» Фрагмент документа:
┌──

Здесь уместно процитировать первую половину четвертого пункта «Определений Утрехтского синода», принятых нашей церковью в 1908 г. Мы переводим его так: «И наконец в четвертом пункте касательно вопроса предполагаемого возрождения синод заявляет, что, согласно исповеданию наших церквей, на основании Божьего обещания должно предполагаться возрождение и освящение семени завета во Христе, пока взрослеющие дети своей жизнью или учением не засвидетельствуют об обратном; однако неверно говорить, что детей верующих крестят на основании их предполагаемого возрождения, потому что основание крещения — это заповедь и обещание Божье, и что любовь к детям, благодаря которой церковь предполагает возрождение семени завета, не гарантирует возрождения каждого ребенка, поскольку Слово Божье учит, что не все те израильтяне, которые от Израиля, а также сказано: „B Исааке наречется тебе семя“ (Рим. 9:6–7), поэтому в проповеди всегда нужно призывать к исследованию себя, поскольку спасутся лишь уверовавшие и крестившиеся»353.

└──

» Задание: Найдите во фрагменте об определениях Утрехтского синода все случаи употребления слова «возрождение» в любом падеже. Выпишите каждый случай вместе со словом, которое стоит непосредственно перед ним.

[Записи из набора данных для указания на объекты]
┌──

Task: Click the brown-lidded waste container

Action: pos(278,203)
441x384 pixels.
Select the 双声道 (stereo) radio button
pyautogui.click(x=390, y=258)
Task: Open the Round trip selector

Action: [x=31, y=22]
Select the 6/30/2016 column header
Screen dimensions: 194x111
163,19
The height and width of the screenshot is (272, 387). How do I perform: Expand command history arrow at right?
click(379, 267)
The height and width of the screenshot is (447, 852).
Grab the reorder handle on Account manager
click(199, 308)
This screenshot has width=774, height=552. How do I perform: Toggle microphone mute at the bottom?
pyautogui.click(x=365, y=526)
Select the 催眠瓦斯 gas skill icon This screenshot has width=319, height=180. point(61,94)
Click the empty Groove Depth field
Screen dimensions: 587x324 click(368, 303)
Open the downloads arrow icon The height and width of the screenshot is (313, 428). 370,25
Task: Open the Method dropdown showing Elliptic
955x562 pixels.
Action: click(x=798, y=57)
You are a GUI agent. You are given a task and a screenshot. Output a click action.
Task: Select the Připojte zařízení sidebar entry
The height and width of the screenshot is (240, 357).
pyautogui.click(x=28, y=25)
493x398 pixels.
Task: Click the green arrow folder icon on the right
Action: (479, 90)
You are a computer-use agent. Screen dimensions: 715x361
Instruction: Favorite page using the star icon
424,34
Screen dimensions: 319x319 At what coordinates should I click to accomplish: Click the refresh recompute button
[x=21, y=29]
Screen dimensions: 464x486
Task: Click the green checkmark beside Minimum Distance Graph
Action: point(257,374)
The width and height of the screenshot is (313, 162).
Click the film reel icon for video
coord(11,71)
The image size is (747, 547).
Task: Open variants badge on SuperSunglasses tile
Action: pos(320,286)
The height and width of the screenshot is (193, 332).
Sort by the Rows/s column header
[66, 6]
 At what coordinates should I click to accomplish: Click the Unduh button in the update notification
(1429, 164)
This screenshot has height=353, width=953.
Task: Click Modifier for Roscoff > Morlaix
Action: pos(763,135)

└──

» Ожидаемый ответ:
1. предполагаемого возрождения
2. предполагаться возрождение
3. предполагаемого возрождения
4. предполагает возрождение
5. гарантирует возрождения